With confidential computing this collaboration is protected as data is tracked throughout all stages of its lifecycle, while providing technical assurances. This ensures that this data can’t be misused, a reality that could result in system downtime, monetary loss, and reputational damage. With 36% of companies reported that cyberattacks significantly disrupted their supply chain, according to The Economist, ensuring data is secure and remains encrypted is especially crucial.

Uncovering Environmental Changes

Data collaboration is a vital and promising solution to combating the primary contributors to climate change. Access to more data helps to advance the efficiency and accuracy of many climate- focused technologies. For example, real-time ocean data monitoring systems allow experts to predict tsunamis, so more access to this data can more quickly uncover patterns to help predict these events sooner. Other use cases include smart diagnostics within water treatment facilities to detect leaks and allow for water savings, and predictive models of wind turbines to determine how much wind power is produced at a particular site. All of which can be improved with a wider network of data from similar machinery.

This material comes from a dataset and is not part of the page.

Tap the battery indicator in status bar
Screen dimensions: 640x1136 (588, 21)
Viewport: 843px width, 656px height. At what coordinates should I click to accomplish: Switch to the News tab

However, even this sort of data is sensitive in nature. Private organizations want to collaborate on particular data sets for stronger results, but security concerns also arise, as they want to ensure detachment from any company-exclusive data. Confidential computing enables climate data to be collected in a host cloud enclave that can support deep analytics without sharing any of the underlying sensitive data across organizations. This ensures secure collaboration to ease the mind of companies, while also adhering to general data privacy regulations.

Confidential computing ensures sensitive data is secure– preserving the effectiveness and integrity of data collaboration. As utilization of the cloud continues to be the standard for data flow, confidential computing allows organizations to securely collaborate on their sensitive data. Data collaboration is a revolutionary tool to help drive nearly industry forward, as it enables exponential growth in key insights and advancements.